■ Aim of the task
Would you copy out each line of the records below that includes the word "item"?

■ Records
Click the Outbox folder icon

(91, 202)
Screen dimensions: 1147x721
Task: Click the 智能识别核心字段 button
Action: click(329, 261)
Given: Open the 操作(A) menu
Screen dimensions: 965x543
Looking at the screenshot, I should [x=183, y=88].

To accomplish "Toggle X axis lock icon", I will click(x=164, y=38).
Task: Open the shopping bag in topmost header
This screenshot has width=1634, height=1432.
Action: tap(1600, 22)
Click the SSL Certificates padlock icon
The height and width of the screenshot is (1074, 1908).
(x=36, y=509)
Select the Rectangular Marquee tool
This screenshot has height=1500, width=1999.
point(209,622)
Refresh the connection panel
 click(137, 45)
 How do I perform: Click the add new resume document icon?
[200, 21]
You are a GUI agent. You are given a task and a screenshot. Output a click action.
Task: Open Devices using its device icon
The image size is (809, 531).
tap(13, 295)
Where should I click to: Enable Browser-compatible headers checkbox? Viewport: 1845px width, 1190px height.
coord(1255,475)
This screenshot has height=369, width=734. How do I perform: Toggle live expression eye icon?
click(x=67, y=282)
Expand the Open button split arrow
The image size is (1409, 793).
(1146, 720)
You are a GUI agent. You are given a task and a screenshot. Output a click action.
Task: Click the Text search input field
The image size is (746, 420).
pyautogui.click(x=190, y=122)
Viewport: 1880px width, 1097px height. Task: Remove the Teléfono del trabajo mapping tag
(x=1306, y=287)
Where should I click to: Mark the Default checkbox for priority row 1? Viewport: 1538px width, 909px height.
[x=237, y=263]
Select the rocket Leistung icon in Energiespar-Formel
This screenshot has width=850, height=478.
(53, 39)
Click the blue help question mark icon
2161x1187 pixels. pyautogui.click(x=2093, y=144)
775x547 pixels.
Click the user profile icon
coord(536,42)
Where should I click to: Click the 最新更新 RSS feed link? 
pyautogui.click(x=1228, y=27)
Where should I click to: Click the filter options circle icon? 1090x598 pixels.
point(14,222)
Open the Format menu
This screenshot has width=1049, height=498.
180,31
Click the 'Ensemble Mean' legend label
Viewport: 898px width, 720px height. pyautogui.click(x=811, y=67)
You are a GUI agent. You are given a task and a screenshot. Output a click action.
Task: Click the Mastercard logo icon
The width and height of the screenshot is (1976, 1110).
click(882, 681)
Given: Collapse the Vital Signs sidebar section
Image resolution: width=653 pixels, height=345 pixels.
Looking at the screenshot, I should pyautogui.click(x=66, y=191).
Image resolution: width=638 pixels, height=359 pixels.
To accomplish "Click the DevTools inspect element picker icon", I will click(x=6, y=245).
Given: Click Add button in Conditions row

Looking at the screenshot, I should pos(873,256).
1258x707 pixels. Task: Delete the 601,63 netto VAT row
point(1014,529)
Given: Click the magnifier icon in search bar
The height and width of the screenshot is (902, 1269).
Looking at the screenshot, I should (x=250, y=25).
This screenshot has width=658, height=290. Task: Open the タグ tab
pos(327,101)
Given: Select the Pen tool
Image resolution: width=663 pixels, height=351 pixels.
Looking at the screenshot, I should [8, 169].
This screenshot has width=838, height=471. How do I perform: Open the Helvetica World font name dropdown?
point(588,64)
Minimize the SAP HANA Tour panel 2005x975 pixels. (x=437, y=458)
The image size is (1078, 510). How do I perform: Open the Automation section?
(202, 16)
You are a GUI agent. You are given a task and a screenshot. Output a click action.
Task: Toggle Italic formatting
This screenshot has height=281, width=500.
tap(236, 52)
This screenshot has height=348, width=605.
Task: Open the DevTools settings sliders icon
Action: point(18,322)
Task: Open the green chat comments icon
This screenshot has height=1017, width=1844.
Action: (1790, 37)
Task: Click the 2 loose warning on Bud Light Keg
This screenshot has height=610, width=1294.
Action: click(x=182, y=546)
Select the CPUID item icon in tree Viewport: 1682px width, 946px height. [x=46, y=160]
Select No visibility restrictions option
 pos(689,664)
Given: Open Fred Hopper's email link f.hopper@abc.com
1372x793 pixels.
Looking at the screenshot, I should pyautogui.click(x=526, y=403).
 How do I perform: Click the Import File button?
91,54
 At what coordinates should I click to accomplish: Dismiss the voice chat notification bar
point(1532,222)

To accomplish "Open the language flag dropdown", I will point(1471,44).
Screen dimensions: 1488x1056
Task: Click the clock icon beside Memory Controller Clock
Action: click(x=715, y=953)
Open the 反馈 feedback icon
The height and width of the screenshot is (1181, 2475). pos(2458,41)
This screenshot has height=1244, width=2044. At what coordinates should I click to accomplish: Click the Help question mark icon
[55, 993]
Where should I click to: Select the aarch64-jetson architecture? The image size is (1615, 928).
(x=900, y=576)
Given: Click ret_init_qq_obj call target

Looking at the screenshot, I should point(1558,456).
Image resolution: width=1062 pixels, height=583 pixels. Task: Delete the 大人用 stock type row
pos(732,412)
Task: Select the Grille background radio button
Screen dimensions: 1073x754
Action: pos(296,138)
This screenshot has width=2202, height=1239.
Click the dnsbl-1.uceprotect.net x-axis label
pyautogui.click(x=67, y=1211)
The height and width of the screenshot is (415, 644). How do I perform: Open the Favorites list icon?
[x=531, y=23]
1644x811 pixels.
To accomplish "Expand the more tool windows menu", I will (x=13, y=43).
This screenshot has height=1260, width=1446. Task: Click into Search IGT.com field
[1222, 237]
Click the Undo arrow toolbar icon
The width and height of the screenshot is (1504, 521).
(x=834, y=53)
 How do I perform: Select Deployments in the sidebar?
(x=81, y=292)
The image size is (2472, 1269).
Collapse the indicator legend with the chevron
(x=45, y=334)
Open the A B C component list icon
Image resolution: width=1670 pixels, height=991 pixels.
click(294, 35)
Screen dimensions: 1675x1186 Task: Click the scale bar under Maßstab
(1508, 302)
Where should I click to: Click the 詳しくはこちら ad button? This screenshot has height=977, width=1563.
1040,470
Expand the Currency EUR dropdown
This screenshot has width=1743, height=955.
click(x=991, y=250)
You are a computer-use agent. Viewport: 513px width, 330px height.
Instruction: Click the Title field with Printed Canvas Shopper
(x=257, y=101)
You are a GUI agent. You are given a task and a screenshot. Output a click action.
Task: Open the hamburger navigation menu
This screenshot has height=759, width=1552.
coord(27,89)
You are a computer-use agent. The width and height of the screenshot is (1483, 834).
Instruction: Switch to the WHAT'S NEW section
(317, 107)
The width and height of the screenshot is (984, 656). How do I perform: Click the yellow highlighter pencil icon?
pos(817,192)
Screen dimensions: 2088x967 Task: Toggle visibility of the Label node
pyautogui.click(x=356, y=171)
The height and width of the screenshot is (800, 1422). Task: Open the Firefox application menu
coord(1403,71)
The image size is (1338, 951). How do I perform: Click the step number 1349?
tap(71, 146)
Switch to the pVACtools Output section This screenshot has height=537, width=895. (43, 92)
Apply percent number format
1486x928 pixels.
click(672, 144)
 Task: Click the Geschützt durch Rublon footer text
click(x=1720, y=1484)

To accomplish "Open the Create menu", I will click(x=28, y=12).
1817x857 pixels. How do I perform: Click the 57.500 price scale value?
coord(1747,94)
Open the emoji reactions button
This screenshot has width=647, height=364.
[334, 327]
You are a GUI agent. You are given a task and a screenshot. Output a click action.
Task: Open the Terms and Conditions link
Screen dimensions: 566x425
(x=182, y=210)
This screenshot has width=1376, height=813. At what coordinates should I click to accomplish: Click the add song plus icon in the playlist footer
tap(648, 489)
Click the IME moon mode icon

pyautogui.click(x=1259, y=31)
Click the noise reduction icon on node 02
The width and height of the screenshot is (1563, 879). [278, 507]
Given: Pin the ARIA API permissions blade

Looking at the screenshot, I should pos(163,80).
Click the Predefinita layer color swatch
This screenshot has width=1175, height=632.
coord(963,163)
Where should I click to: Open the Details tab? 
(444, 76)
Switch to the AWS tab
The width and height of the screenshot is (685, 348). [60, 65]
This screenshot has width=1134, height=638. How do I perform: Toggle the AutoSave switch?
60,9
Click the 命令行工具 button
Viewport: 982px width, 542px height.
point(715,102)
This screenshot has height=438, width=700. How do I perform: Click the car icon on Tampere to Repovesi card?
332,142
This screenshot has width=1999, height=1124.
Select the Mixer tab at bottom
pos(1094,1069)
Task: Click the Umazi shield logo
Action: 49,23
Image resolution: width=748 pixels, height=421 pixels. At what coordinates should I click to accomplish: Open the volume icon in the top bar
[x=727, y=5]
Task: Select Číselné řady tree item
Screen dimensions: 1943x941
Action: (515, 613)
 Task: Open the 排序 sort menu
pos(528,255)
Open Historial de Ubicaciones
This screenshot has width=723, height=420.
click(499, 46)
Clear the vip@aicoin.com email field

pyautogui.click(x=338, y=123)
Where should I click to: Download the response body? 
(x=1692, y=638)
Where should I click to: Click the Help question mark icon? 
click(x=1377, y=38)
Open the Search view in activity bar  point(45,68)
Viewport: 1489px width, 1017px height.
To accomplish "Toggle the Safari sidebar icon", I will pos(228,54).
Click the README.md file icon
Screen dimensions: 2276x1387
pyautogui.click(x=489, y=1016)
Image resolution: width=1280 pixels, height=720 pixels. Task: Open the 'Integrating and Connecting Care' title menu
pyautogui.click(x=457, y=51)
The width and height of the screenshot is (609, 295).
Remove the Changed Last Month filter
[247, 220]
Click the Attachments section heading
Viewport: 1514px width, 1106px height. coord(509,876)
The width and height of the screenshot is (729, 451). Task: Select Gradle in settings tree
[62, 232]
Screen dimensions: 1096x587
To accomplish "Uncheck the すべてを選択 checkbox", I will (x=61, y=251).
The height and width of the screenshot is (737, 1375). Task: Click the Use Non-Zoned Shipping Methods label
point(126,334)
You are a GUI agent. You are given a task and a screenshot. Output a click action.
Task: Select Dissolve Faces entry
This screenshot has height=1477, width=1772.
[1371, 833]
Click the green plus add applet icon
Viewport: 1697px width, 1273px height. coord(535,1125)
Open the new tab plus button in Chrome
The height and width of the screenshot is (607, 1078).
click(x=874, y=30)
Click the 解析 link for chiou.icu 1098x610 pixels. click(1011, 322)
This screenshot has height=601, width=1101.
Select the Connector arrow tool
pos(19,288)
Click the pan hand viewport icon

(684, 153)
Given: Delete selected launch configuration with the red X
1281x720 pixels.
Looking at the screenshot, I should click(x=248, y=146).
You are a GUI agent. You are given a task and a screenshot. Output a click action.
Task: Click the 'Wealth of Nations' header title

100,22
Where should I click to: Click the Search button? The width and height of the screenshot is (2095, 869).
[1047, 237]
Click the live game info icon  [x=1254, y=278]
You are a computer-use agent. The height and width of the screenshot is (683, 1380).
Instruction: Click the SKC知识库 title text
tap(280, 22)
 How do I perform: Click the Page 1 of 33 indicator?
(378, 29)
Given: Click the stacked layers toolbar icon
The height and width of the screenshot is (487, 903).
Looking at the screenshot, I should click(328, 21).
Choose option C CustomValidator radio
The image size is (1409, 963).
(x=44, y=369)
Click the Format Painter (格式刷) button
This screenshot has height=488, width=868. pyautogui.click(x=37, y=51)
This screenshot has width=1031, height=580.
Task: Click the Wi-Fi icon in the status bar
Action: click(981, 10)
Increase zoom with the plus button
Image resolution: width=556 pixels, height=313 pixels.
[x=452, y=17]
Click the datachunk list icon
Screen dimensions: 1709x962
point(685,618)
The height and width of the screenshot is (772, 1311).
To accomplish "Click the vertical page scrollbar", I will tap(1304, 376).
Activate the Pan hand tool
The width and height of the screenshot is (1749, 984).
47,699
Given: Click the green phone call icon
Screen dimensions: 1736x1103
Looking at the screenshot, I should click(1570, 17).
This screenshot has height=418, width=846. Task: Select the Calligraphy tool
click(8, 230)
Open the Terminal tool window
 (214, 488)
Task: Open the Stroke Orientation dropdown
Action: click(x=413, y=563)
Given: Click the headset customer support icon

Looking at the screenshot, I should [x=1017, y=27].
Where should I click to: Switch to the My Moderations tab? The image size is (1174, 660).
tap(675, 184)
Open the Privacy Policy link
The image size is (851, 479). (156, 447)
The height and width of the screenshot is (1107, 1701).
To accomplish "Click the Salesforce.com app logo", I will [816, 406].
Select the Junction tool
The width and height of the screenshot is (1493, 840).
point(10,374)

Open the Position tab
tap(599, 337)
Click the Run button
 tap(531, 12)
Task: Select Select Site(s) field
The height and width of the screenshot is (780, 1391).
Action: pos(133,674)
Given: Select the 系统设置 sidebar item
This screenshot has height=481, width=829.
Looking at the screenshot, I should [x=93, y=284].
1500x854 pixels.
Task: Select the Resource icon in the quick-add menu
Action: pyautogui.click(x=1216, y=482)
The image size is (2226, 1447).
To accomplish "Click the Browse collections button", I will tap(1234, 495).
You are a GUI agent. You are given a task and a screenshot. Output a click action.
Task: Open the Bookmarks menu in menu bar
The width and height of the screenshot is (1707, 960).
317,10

■ Answer area
Select the CPUID item icon in tree Viewport: 1682px width, 946px height. [x=46, y=160]
Task: Select Číselné řady tree item
Given: Select the 系统设置 sidebar item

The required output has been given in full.